● What needs to be done:
Copy each of the records exactly.

● Data for processing:
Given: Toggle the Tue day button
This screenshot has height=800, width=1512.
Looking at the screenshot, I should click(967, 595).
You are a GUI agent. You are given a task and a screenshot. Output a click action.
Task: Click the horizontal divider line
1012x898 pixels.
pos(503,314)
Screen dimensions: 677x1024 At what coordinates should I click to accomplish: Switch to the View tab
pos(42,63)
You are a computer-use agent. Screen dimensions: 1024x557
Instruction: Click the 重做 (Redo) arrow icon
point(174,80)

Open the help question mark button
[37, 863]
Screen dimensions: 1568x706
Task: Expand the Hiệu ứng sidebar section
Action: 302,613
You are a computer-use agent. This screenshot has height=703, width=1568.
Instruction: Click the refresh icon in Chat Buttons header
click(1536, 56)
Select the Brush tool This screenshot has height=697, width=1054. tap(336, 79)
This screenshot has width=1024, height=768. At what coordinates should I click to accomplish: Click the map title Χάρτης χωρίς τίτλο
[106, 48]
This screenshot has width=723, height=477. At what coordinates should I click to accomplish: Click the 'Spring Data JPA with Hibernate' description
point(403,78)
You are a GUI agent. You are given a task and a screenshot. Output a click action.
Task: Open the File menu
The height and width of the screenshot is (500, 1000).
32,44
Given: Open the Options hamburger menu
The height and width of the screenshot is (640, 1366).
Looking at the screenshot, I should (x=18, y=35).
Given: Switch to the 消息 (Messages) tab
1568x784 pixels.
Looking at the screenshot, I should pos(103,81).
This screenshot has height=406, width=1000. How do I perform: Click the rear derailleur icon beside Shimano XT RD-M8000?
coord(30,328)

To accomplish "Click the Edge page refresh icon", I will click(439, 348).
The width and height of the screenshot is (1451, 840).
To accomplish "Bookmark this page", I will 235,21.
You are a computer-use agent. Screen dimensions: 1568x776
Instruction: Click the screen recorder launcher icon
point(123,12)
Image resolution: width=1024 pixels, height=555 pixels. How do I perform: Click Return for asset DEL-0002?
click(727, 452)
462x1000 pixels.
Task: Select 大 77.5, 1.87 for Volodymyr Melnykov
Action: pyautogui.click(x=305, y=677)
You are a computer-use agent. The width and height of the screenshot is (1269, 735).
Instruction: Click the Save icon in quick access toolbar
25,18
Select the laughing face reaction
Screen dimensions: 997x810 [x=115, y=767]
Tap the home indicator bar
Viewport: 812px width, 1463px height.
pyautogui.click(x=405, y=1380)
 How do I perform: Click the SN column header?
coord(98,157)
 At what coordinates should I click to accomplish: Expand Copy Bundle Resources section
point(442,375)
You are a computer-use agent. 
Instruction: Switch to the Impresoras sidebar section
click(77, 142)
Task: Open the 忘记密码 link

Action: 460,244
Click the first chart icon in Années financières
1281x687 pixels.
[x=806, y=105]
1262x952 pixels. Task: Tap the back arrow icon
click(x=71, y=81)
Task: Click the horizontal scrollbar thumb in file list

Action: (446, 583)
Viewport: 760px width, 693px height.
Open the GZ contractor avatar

● Reply to the exercise:
Given: Toggle the Tue day button
This screenshot has height=800, width=1512.
Looking at the screenshot, I should click(967, 595).
You are a GUI agent. You are given a task and a screenshot. Output a click action.
Task: Click the horizontal divider line
1012x898 pixels.
pos(503,314)
Screen dimensions: 677x1024 At what coordinates should I click to accomplish: Switch to the View tab
pos(42,63)
You are a computer-use agent. Screen dimensions: 1024x557
Instruction: Click the 重做 (Redo) arrow icon
point(174,80)

Open the help question mark button
[37, 863]
Screen dimensions: 1568x706
Task: Expand the Hiệu ứng sidebar section
Action: 302,613
You are a computer-use agent. This screenshot has height=703, width=1568.
Instruction: Click the refresh icon in Chat Buttons header
click(1536, 56)
Select the Brush tool This screenshot has height=697, width=1054. tap(336, 79)
This screenshot has width=1024, height=768. At what coordinates should I click to accomplish: Click the map title Χάρτης χωρίς τίτλο
[106, 48]
This screenshot has width=723, height=477. At what coordinates should I click to accomplish: Click the 'Spring Data JPA with Hibernate' description
point(403,78)
You are a GUI agent. You are given a task and a screenshot. Output a click action.
Task: Open the File menu
The height and width of the screenshot is (500, 1000).
32,44
Given: Open the Options hamburger menu
The height and width of the screenshot is (640, 1366).
Looking at the screenshot, I should (x=18, y=35).
Given: Switch to the 消息 (Messages) tab
1568x784 pixels.
Looking at the screenshot, I should pos(103,81).
This screenshot has height=406, width=1000. How do I perform: Click the rear derailleur icon beside Shimano XT RD-M8000?
coord(30,328)

To accomplish "Click the Edge page refresh icon", I will click(439, 348).
The width and height of the screenshot is (1451, 840).
To accomplish "Bookmark this page", I will 235,21.
You are a computer-use agent. Screen dimensions: 1568x776
Instruction: Click the screen recorder launcher icon
point(123,12)
Image resolution: width=1024 pixels, height=555 pixels. How do I perform: Click Return for asset DEL-0002?
click(727, 452)
462x1000 pixels.
Task: Select 大 77.5, 1.87 for Volodymyr Melnykov
Action: pyautogui.click(x=305, y=677)
You are a computer-use agent. The width and height of the screenshot is (1269, 735).
Instruction: Click the Save icon in quick access toolbar
25,18
Select the laughing face reaction
Screen dimensions: 997x810 [x=115, y=767]
Tap the home indicator bar
Viewport: 812px width, 1463px height.
pyautogui.click(x=405, y=1380)
 How do I perform: Click the SN column header?
coord(98,157)
 At what coordinates should I click to accomplish: Expand Copy Bundle Resources section
point(442,375)
You are a computer-use agent. 
Instruction: Switch to the Impresoras sidebar section
click(77, 142)
Task: Open the 忘记密码 link

Action: 460,244
Click the first chart icon in Années financières
1281x687 pixels.
[x=806, y=105]
1262x952 pixels. Task: Tap the back arrow icon
click(x=71, y=81)
Task: Click the horizontal scrollbar thumb in file list

Action: (446, 583)
Viewport: 760px width, 693px height.
Open the GZ contractor avatar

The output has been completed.